A few days later, I was hanging out at my girlfriend’s apartment still quite jet-lagged. She went with us to Hong Kong and witnessed our heartfelt exchange.

My girlfriend was a bubbly sprite who wore her identity on her sleeve. Every action and object was carefully evaluated for its “Japanese-ness.”

We were talking about how identity is formed through cultural practices. While she was growing up, my girlfriend’s mother constantly refined her chopstick technique. Being so intentional and holding them the “Japanese way” validated her identity. What else, other than tradition, defined a person?

She stopped mid-conversation to offer me some feedback.

“You know, you hold your ohashi (chopsticks) like a white kid. Your white aunt uses them better than you.”

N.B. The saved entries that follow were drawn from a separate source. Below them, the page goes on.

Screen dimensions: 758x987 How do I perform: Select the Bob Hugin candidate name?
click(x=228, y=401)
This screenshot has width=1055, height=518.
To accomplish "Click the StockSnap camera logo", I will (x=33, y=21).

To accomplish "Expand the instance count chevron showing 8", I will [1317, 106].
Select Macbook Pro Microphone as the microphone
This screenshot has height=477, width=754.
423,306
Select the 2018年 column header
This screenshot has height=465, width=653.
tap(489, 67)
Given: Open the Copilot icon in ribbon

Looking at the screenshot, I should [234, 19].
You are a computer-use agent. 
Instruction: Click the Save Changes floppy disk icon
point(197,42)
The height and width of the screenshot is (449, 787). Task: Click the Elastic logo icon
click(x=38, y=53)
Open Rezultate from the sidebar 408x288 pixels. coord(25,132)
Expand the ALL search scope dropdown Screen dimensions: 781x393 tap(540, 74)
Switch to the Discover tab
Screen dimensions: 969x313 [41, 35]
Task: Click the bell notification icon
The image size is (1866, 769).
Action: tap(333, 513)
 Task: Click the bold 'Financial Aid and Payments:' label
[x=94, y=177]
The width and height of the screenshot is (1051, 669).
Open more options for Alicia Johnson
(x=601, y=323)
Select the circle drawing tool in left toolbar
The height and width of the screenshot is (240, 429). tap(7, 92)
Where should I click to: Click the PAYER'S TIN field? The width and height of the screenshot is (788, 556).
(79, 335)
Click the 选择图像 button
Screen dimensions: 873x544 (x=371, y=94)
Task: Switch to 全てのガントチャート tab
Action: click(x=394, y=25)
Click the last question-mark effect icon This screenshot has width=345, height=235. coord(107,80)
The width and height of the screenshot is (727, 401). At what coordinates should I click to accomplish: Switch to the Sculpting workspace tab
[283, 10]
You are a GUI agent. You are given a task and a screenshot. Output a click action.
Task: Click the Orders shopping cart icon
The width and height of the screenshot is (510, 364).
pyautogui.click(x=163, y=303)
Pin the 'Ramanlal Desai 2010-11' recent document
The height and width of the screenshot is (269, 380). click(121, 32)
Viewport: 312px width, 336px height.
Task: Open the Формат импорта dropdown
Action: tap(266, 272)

I gawked at her. She was dead serious.

“So, you’re saying my white aunt is more Chinese than me because of the way I hold chopsticks?”

Tensions mounted.

“Well… I mean… I have to use ohashi correctly because I’m Japanese. Authenticity is important.”

This sparked a bitter argument across the dinner table. Unlike her, I didn’t have many transnational connections. But I did have my father’s clumsy chopstick technique. It suited us and it suited me.

But it wasn’t authentic by her cultural standards, my girlfriend argued. Experience is apparently meaningless. My aunt was objectively better at wielding authentic cultural artifacts. Thus, by rigid logic, I wasn’t Chinese. This must be how otakus are born.

My aunt married into our Chinese family. She’s the most amazing woman, but she wasn’t raised with our values. She’s never been called Oriental.

I thought about the onyx chopsticks with the shell inlays. We all have to start somewhere. It’s never too late.